● **LIST OF TASKS**
• a. Reproduce the Kyoto protocol article, everything from "At an EU ministerial" down to "come into effect.", changing "ratification" to "approval".
• b. Extend the news report on Russia and the Kyoto protocol, picking up right after its final sentence.

-- Start TEXT EXTRACT --

Russia came under pressure from the European Union at the weekend to ratify the Kyoto protocol on greenhouse gases, amid fears that Moscow's commitment may be wavering.
The protocol, which is backed by the EU but opposed by Washington, needs the support of the Russians to reach the threshold of backing required for it to come into force. Although Moscow announced last September that it would ratify, it has so far failed to do so, raising fears that the entire international effort to combat climate change could be stalled.
At an EU ministerial meeting in Italy, the European commissioner for the environment, Margot Wallström, stressed that Russia would gain economically from ratification, arguing that Western countries would invest in Russian emission-cutting technology. EU countries could "demonstrate that we are also interested in providing them with clean technology," she said.
The Prime Minister, Tony Blair, and his Japanese counterpart, Junichiro Koizumi, added their voices to the pleas to Russia for ratification after their weekend meeting in Japan.
To come into effect, the protocol must be ratified by at least 55 countries, including those responsible for 55 per cent of emissions in 1990 and, once Russia signs, the agreement will come into effect.
Despite the strength of American lobbying against the protocol, most experts believe that Russia's uncertainty owes more to economic difficulties in matching targets to reduce greenhouse gases, than to a more basic rethink of its position.
The protocol, agreed in 1997, requires industrialised nations to cut their emissions to eight per cent below their 1990 levels in an effort to combat the greenhouse effect, which is widely blamed for changes in climate. Although it emits one third of the world's greenhouse gases, the US has rejected the plan, arguing that its implementation would be too costly for its economy, and it would stunt growth and cost jobs.

-- End TEXT EXTRACT --
-- Start COLLECTED MATERIAL --

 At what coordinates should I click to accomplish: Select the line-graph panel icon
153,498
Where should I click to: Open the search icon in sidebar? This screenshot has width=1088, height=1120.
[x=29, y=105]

-- End COLLECTED MATERIAL --

● **WRITTEN RESPONSES**
• a.
At an EU ministerial meeting in Italy, the European commissioner for the environment, Margot Wallström, stressed that Russia would gain economically from approval, arguing that Western countries would invest in Russian emission-cutting technology. EU countries could "demonstrate that we are also interested in providing them with clean technology," she said.
The Prime Minister, Tony Blair, and his Japanese counterpart, Junichiro Koizumi, added their voices to the pleas to Russia for approval after their weekend meeting in Japan.
To come into effect, the protocol must be ratified by at least 55 countries, including those responsible for 55 per cent of emissions in 1990 and, once Russia signs, the agreement will come into effect.

• b.
Ending three days of talks in the Tuscan resort of Montecatini, Ms Wallström reiterated her commitment to Kyoto, brushing aside US suggestions that investment in new energy-generating technologies presented an alternative.
"As attractive as it sounds at first, it is a false choice. We need the Kyoto protocol and new breakthrough technologies," Ms Wallström said. The commissioner added that "abandoning or neglecting this treaty would mean setting back the international effort to combat climate changes."
And she warned that "the latest [EU] member states' emission data show that 10 of the 15 member states are a long way off track for their agreed share of the EU greenhouse-gas emissions target."
The meeting's final document pointed out that "future steps beyond the first commitment need to be developed." Officials mentioned the promotion of renewable energy and biofuels, which derive from crops such as corn, rape seed and soyabeans, as well as extending the Kyoto agenda to sectors such as aviation.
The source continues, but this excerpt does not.